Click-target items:
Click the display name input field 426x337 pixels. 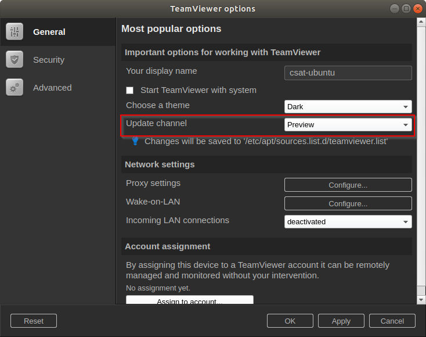pyautogui.click(x=348, y=73)
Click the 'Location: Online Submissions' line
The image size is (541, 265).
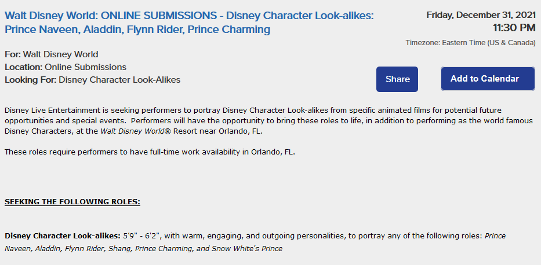click(x=66, y=67)
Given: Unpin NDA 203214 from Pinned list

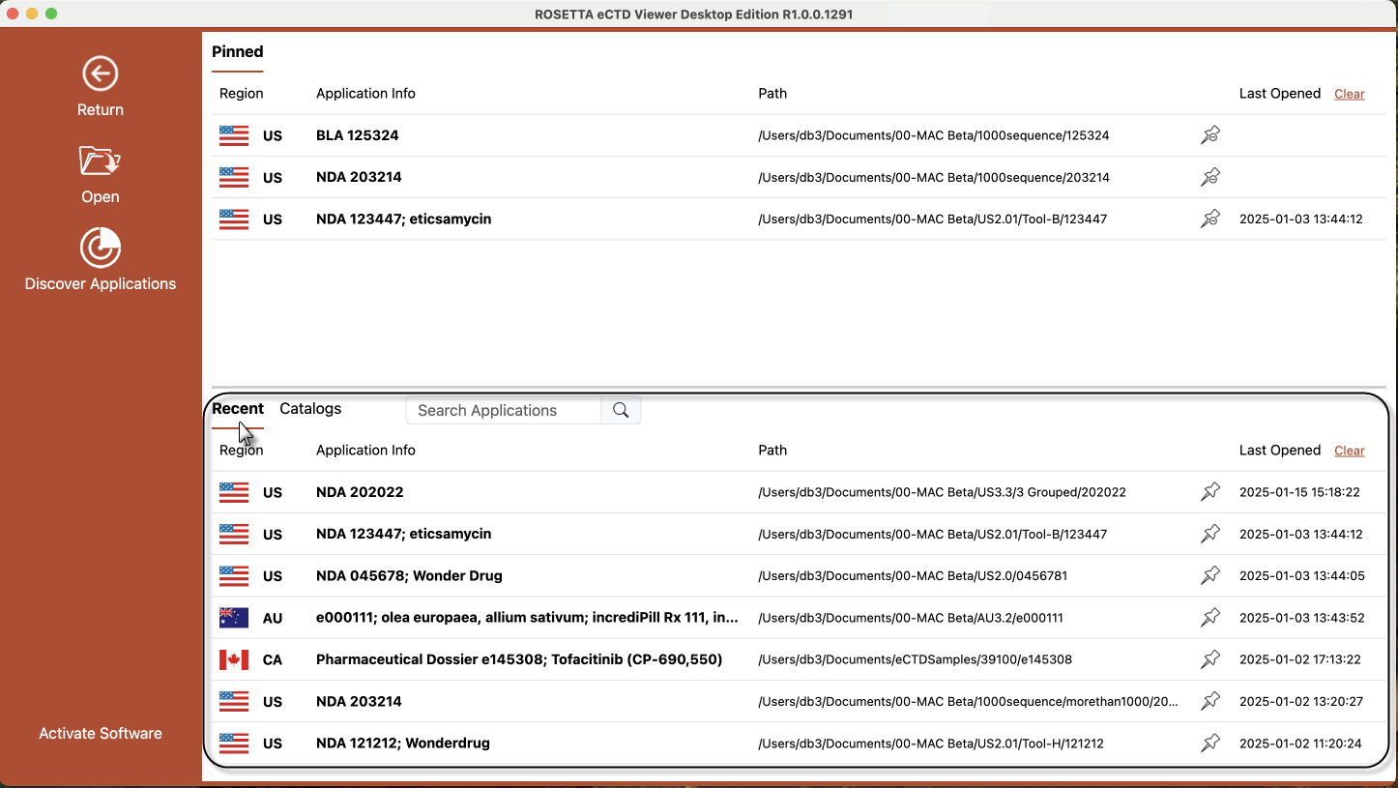Looking at the screenshot, I should 1209,177.
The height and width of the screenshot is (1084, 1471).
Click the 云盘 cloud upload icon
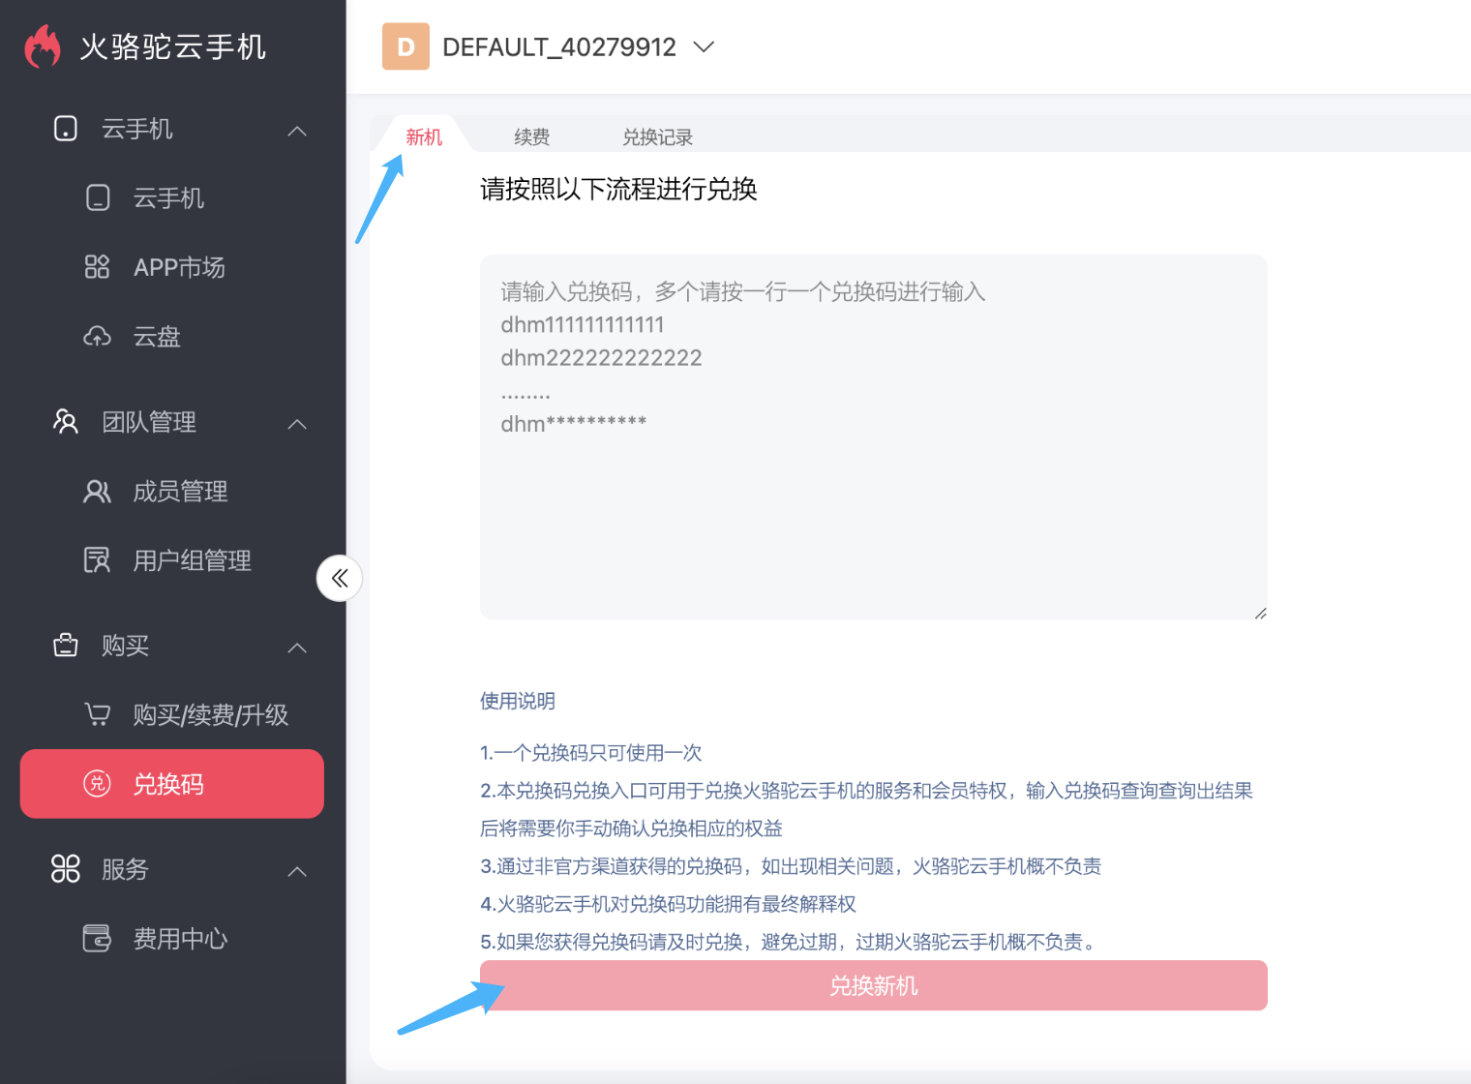tap(98, 337)
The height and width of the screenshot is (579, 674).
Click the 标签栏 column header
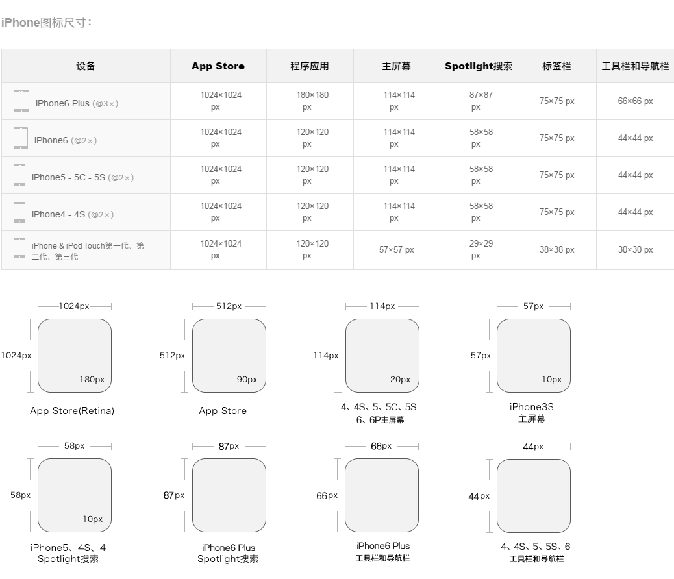[556, 66]
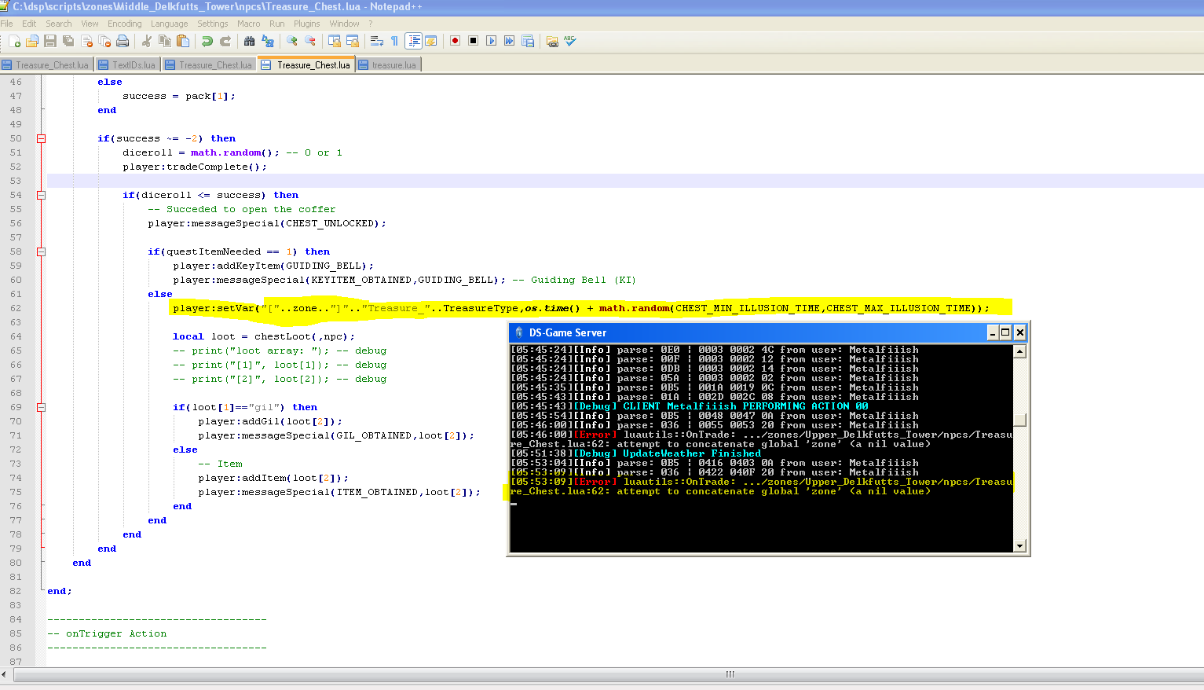Toggle the indent guide button

click(413, 41)
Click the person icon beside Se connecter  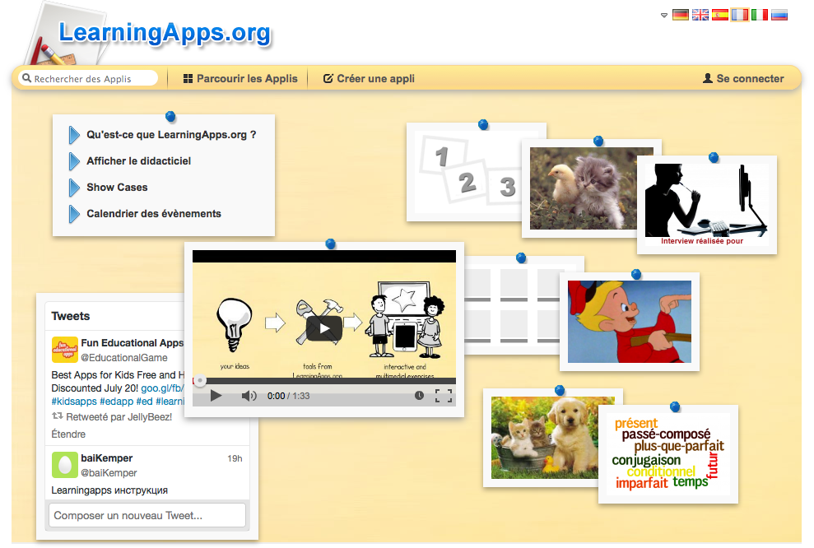coord(707,77)
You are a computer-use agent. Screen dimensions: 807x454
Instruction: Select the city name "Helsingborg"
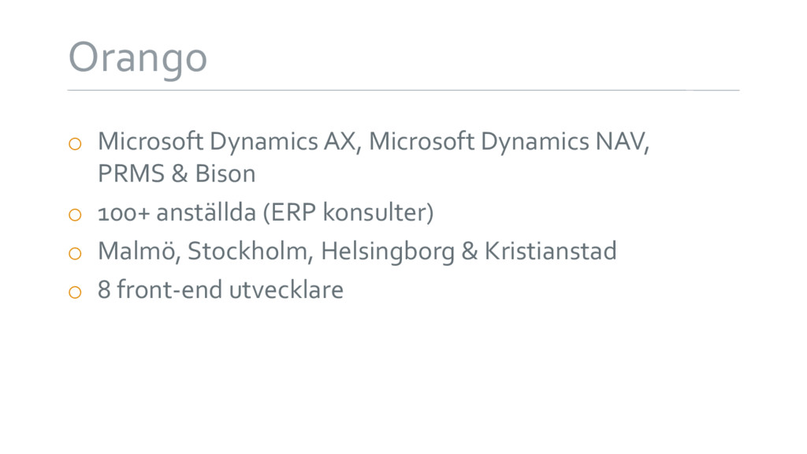388,252
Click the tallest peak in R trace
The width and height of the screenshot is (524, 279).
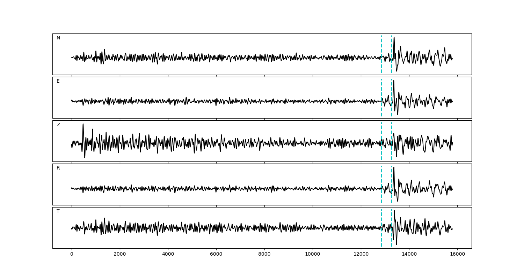point(394,168)
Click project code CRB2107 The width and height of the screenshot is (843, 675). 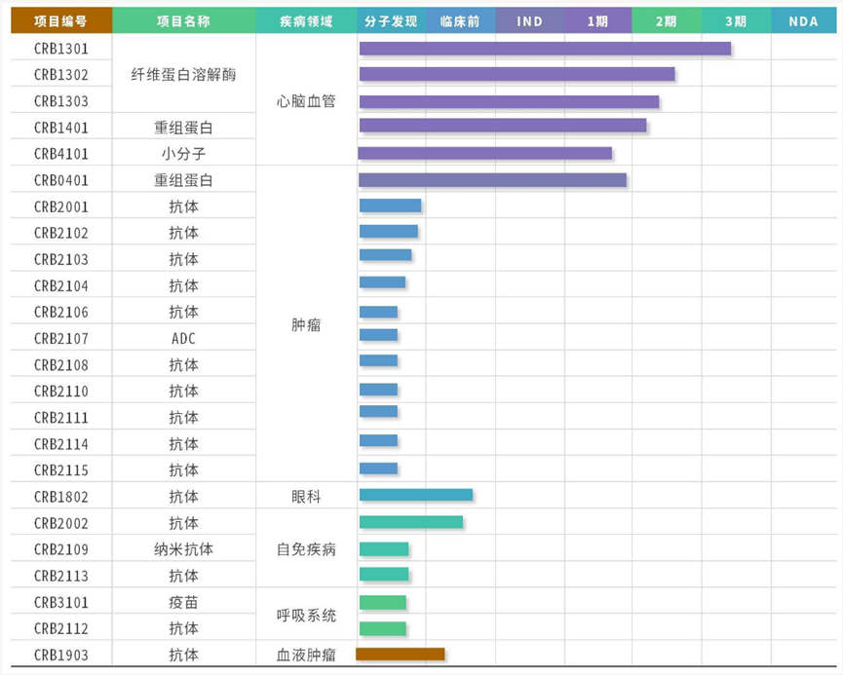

## The request
Rewrite the items from the line containing "Click the tallest peak in R trace" through the last item, swapping "tallest" for "highest" and leaving everything else unchanged. Include both of those ends, and leave the pictures out of your answer.

## Response below
Click the highest peak in R trace
The width and height of the screenshot is (524, 279).
point(394,168)
Click project code CRB2107 The width and height of the screenshot is (843, 675). 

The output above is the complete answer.